A gas well in GoM was drilled with Synthetic Oil-Based Mud (SOBM) to achieve acceptable completion efficiency. During the drilling phase more than 4,200 bbl of SOBM was lost to the pay zones. Wells within near proximity, drilled with SOBM in similar reservoirs had a history of emulsion problems with SOBM, heavy-density completion brines and frac pack fluids. Those wells experienced productivity issues related to high drawdowns due to emulsions that were visibly produced to surface. Remedial treatments were necessary to produce these wells effectively. The results after remedial treatments were effective, but did not maximize production to its full potential. Hence, prevention rather than remedial treatments of the emulsion was desired during planning of the new completion.
This paper examines the completion of a gas well, where efforts were made to prevent the formation of emulsions. Detailed laboratory testing and compatibility studies of the lost SOBM with heavy brine and frac pack fluid systems helped to select suitable chemical and surfactant packages. This emulsion prevention package was pumped ahead of frac pack fluids and was an inherent part of all the fluid systems injected into formation during completion phase.
This approach and application was utilized to complete two zones in this well. Production testing and flow back of both zones indicated the absence of any emulsion issues. Laboratory testing of the recovered fluid samples confirmed the nonappearance of any emulsions. The initial gas production from each zone is more than 5 MMscf/D at a low drawdown at its planned potential. The selection and application of a suitable chemical & surfactant additive system successfully prevented the emulsion problem.

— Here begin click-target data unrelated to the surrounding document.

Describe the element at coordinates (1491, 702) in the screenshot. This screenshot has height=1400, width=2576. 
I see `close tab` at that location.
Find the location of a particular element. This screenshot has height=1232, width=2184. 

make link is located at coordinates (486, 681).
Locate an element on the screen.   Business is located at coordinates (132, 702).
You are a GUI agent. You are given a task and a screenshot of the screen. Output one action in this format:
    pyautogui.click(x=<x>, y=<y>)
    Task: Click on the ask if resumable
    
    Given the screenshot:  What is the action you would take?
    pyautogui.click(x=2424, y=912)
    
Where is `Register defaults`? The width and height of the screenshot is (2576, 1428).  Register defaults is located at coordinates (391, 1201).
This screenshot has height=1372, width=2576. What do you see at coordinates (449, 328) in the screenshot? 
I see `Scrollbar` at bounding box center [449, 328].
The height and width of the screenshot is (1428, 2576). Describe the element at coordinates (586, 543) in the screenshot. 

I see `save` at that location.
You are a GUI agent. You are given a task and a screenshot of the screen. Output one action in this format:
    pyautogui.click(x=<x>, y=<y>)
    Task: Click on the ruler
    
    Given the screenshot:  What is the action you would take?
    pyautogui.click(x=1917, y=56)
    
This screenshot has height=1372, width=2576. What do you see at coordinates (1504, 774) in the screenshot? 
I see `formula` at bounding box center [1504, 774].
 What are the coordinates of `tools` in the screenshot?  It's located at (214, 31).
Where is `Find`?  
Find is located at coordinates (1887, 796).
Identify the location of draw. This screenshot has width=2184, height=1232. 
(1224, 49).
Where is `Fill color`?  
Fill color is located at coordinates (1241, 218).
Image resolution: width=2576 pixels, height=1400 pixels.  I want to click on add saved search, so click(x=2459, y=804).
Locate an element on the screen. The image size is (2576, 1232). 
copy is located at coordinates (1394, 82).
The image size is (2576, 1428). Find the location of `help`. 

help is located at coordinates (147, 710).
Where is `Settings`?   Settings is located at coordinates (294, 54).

Detailed laboratory studies and pre-planning helped to develop an emulsion prevention package, and its application prevented the formation of emulsions with successful production.
An offshore gas well in Gulf of Mexico was drilled with Synthetic Oil-Based Mud (SOBM). The original hole was drilled with water-based mud, but during the drilling process the drill pipe got stuck. Therefore, the drilling fluid was changed over to 15 ppg SOBM to drill a sidetracked hole. The pay zones of this well are multi-layered, and the lower zones had higher formation pressures. In the process of drilling the lower zones, huge losses of SOBM were experienced due to the mud-induced fractures. In this situation, mud losses occurrs when the mud density is increased to control the increased formation pressure3. In this well scenario, since the mud pressure gradient (15 ppg) exceeded the fracture gradient (14.8 ppg, as measured from mini-frac analysis), fractures were induced and cumulative losses of more than 4,200 bbl of SOBM were experienced.
Earlier, two offshore gas wells in GoM were drilled with 17 ppg SOBM and had experienced some fluid losses to the formation. These wells faced severe influx problems and neither of the two gravel-packed completed zones flowed after completion operations. Both wells experienced severe emulsion problems and also produced emulsion samples that exhibited "peanut butter?? consistency. Successful remedial treatments were performed to address the tendency for emulsions to form between the completion brine and SOBM filtrate5. Both wells' productivity after the remedial treatments showed marked improvement, but production did not reach the wells' expected potential. The lessons learned from the emulsion problems and treatments in these wells were evaluated to formulate a emulsion prevention method for the well discussed in this paper.